▶ **What is required**
Please set down, unchanged, each line from the one with "1054x560 pixels." to the final line of the data below, both included. Drop the pictures.

(Excerpts from a dataset)
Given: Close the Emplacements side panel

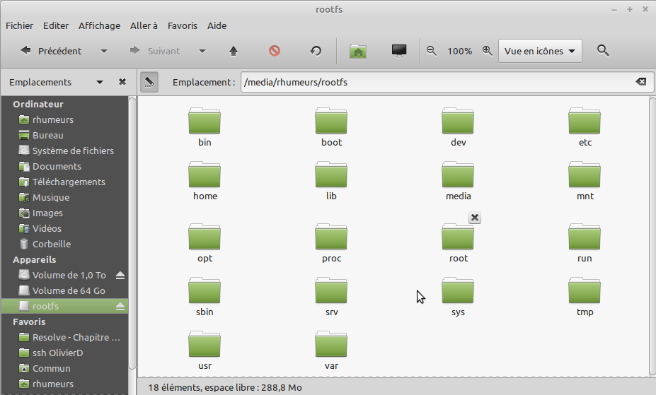Looking at the screenshot, I should 122,82.
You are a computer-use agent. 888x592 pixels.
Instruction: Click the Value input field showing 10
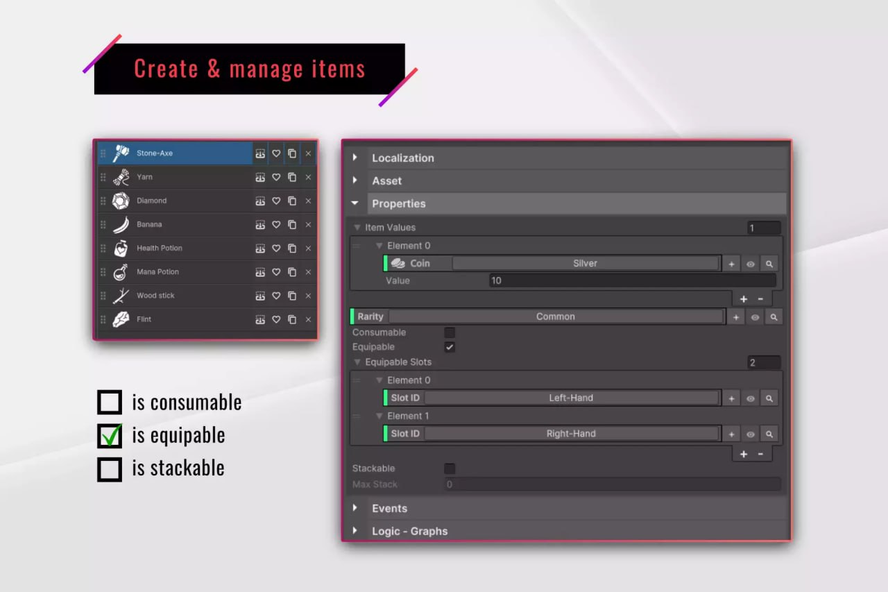(631, 280)
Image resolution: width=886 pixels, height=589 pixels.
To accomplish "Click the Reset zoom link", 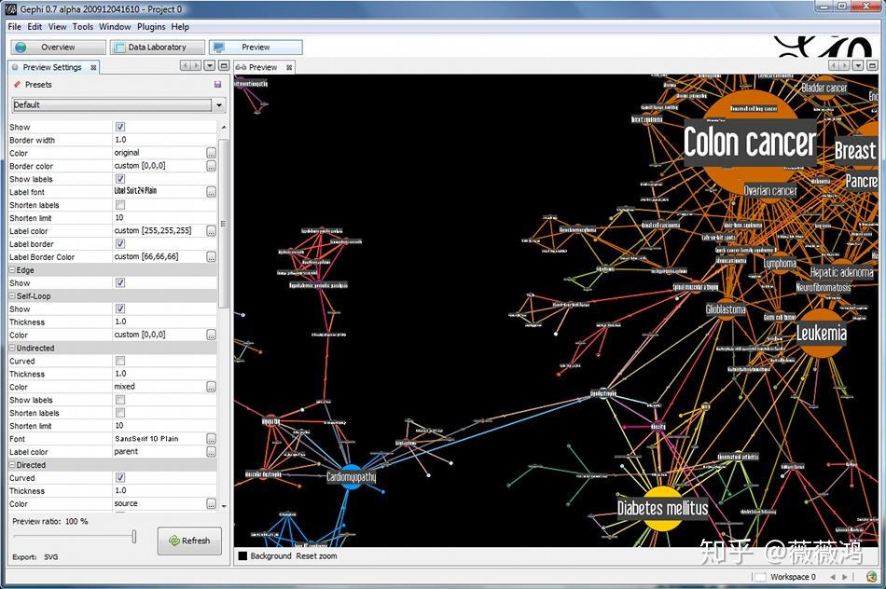I will 316,556.
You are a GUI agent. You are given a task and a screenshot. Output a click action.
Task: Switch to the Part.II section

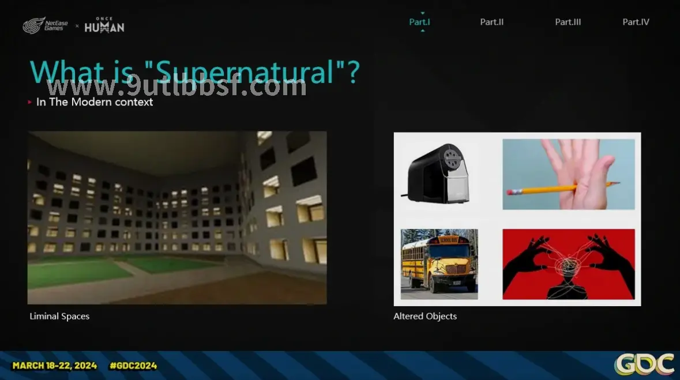[x=492, y=22]
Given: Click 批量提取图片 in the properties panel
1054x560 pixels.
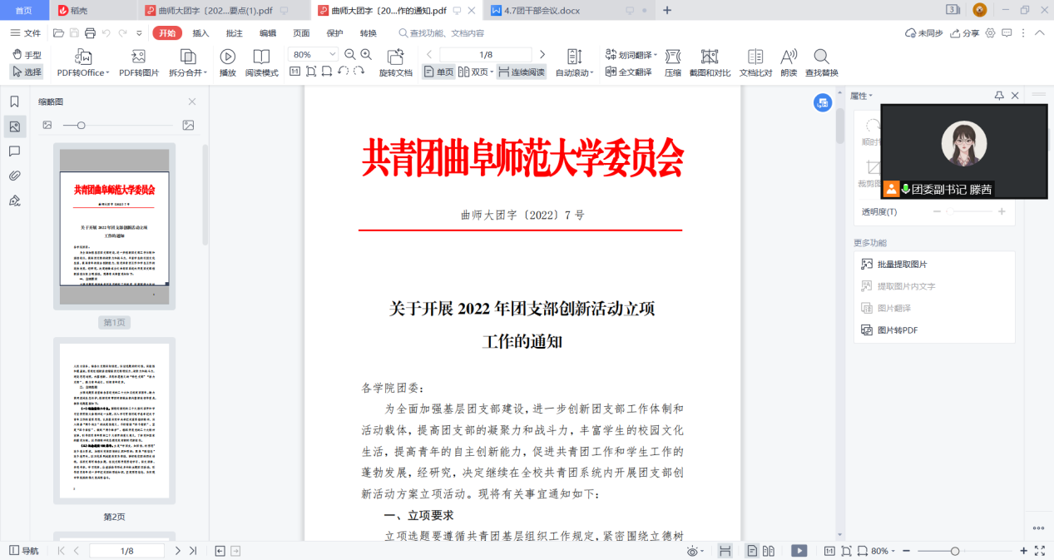Looking at the screenshot, I should (x=902, y=265).
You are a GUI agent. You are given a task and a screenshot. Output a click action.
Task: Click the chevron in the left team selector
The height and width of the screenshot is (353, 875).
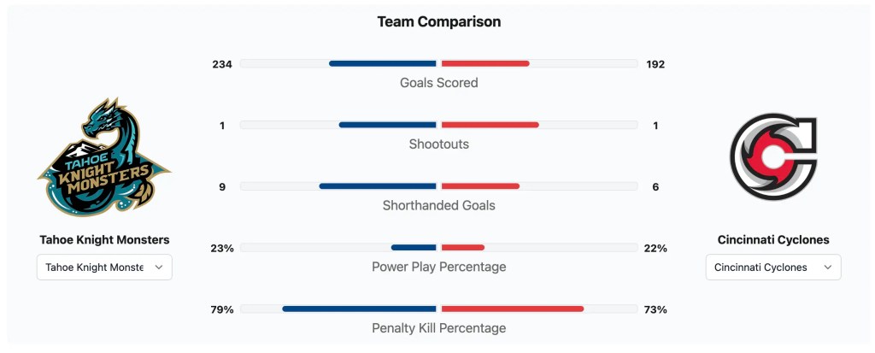pyautogui.click(x=159, y=268)
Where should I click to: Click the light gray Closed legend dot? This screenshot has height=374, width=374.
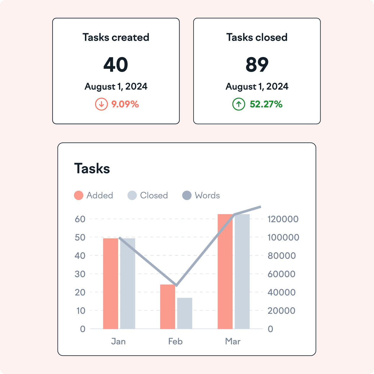pos(132,195)
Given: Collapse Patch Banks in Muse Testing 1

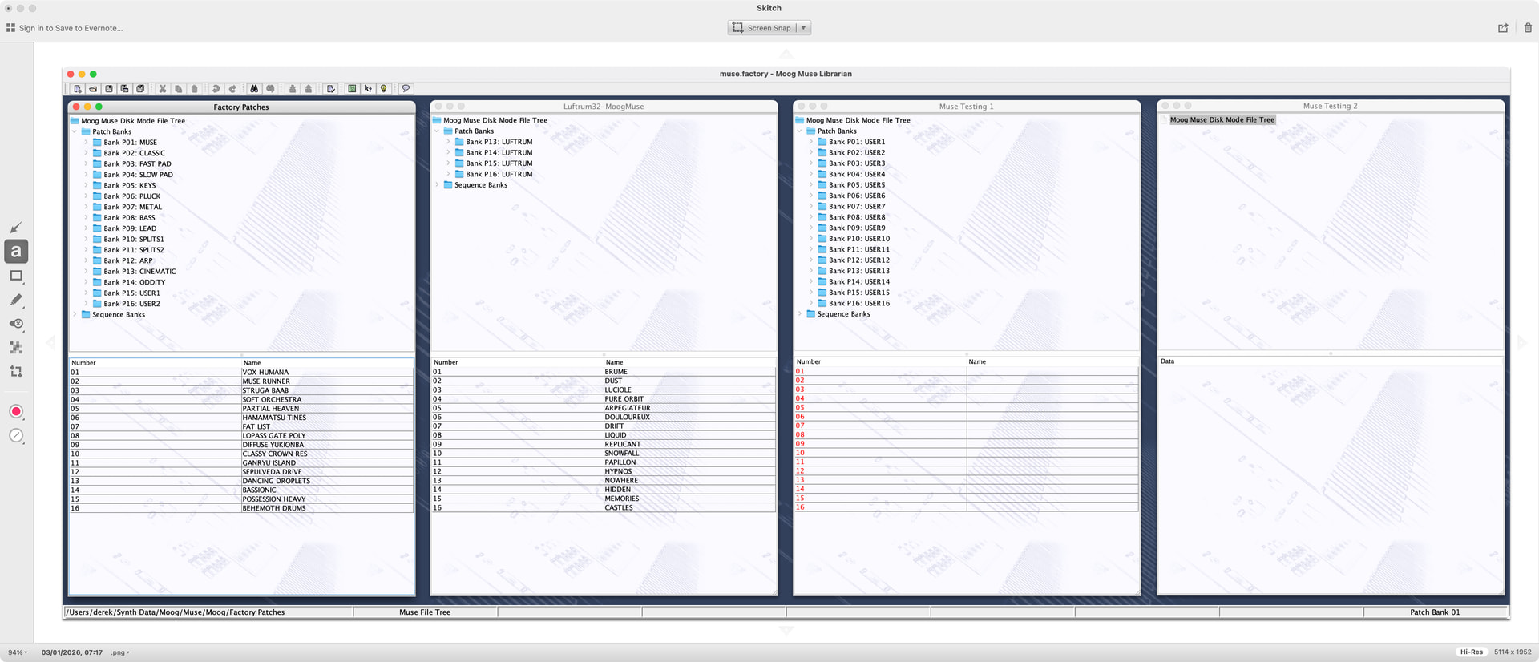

▶ **Exercise solution**
1054x560 pixels.
Looking at the screenshot, I should (x=902, y=265).
You are a GUI agent. You are given a task and a screenshot. Output a click action.
Task: Click the chevron in the left team selector
The height and width of the screenshot is (353, 875).
pyautogui.click(x=159, y=268)
Where should I click to: Click the light gray Closed legend dot? This screenshot has height=374, width=374.
pos(132,195)
Given: Collapse Patch Banks in Muse Testing 1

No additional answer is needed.